Data >>
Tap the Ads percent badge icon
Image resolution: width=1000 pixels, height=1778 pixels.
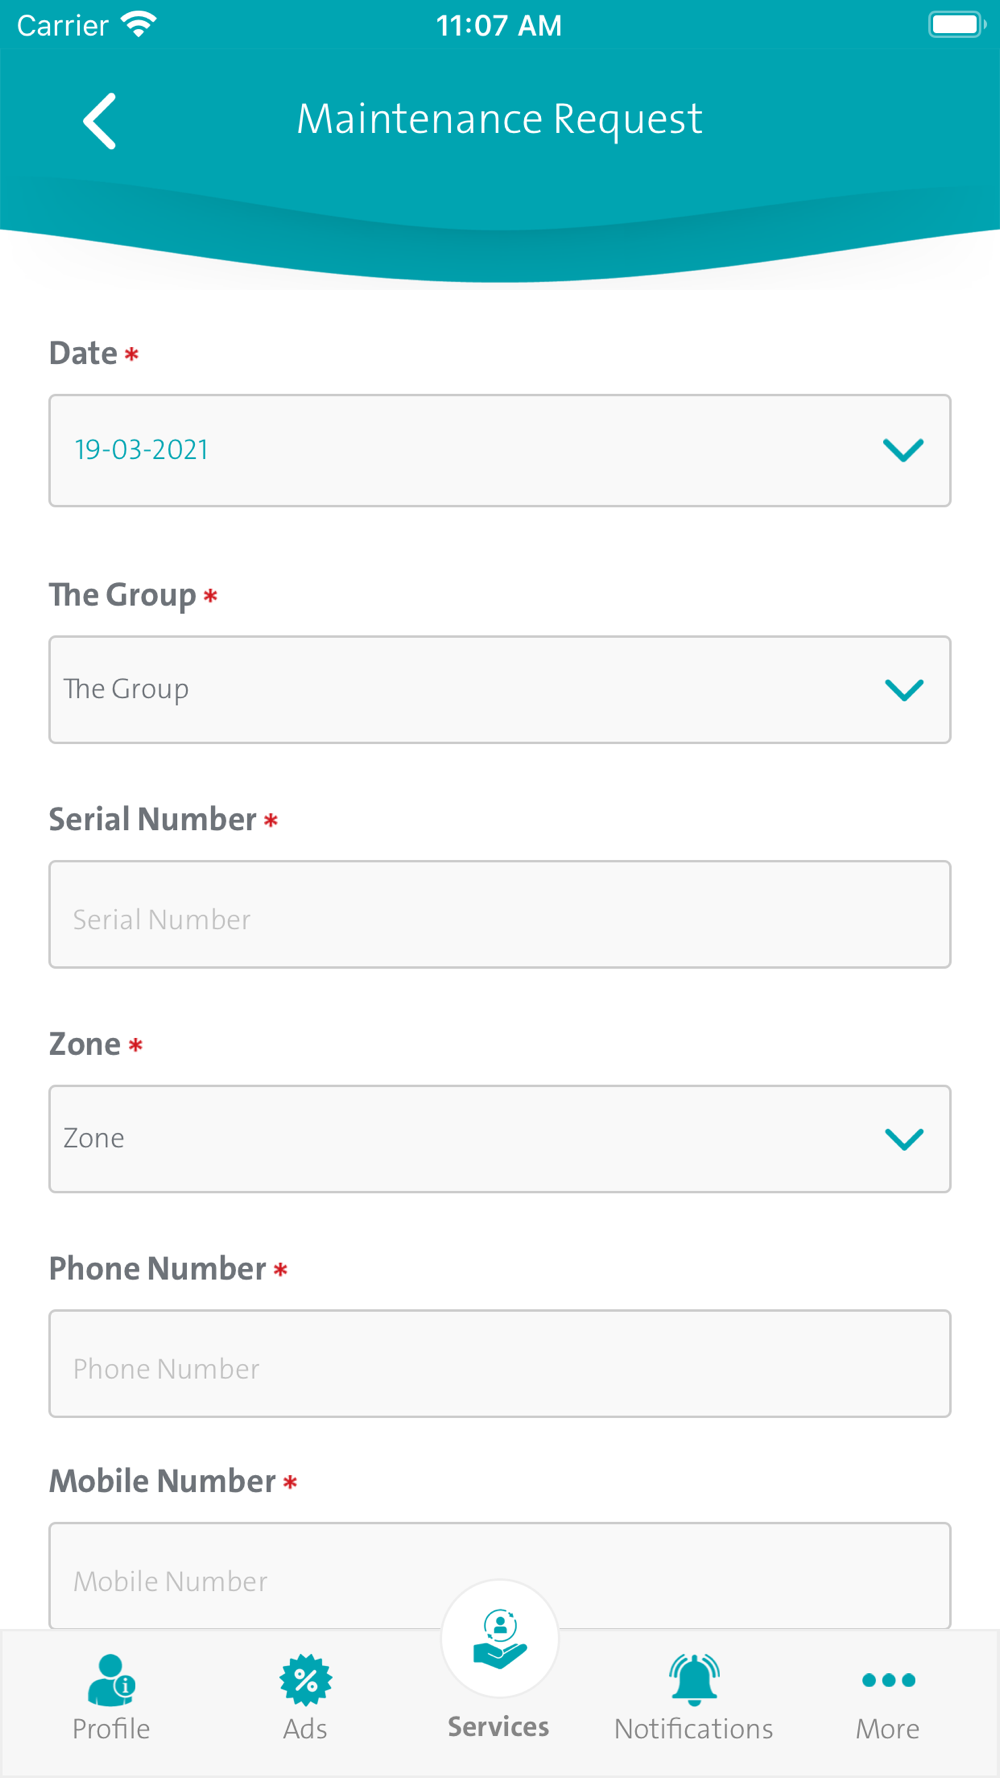[x=305, y=1680]
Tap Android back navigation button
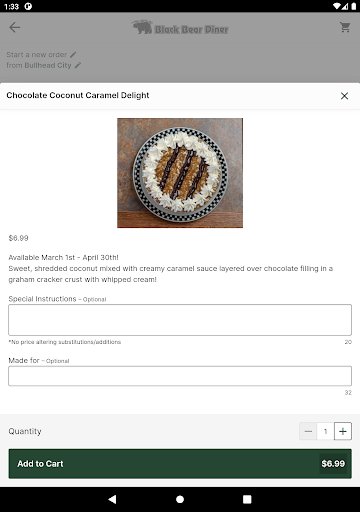 tap(112, 499)
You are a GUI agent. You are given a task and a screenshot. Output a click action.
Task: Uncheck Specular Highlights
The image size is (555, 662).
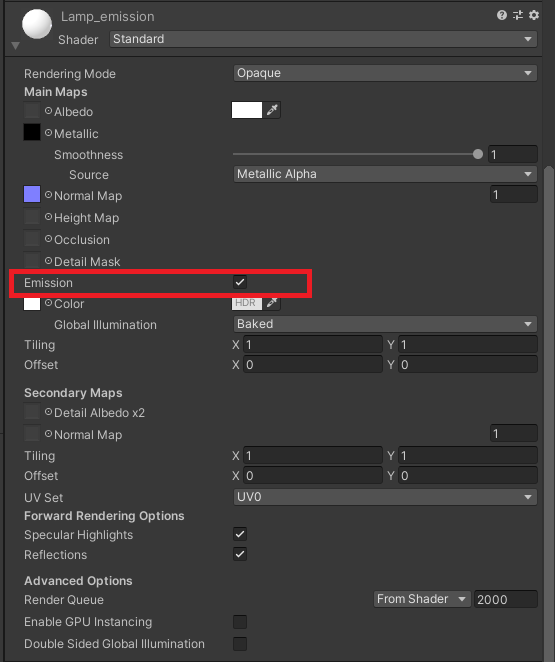240,534
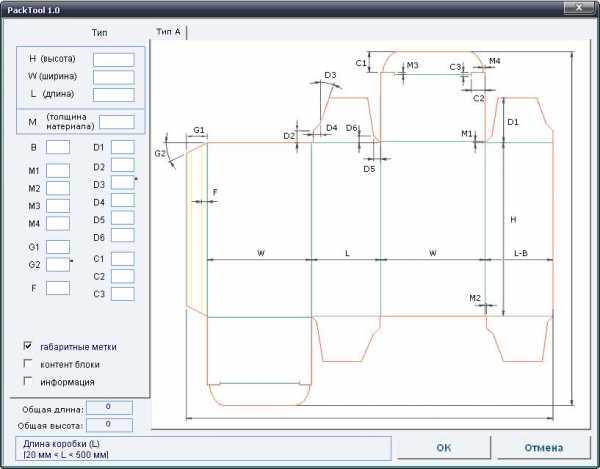Click the Отмена button

tap(544, 447)
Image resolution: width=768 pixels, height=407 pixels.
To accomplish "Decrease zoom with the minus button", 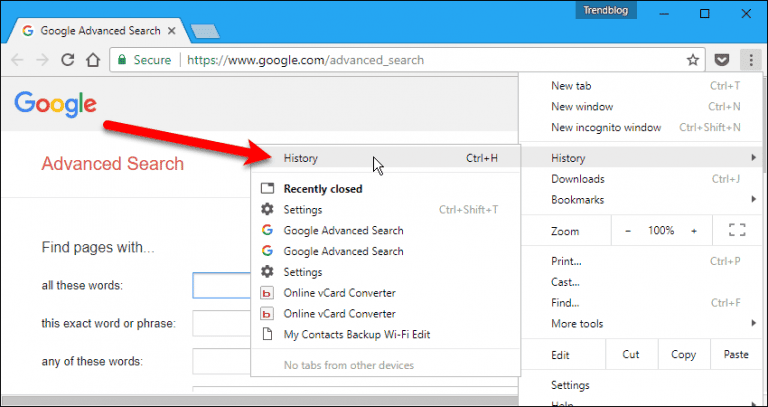I will coord(628,231).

Activity >>
The lines wanted run from the first one in the material above through the line containing "Image resolution: width=768"; give them again exactly, leaving out the pictures.

Answer to the problem >>
Tap the Ads percent badge icon
Image resolution: width=1000 pixels, height=1778 pixels.
[x=305, y=1680]
Tap Android back navigation button
 tap(112, 499)
You are a GUI agent. You are given a task and a screenshot. Output a click action.
Task: Uncheck Specular Highlights
The image size is (555, 662).
240,534
Click the Отмена button

tap(544, 447)
Image resolution: width=768 pixels, height=407 pixels.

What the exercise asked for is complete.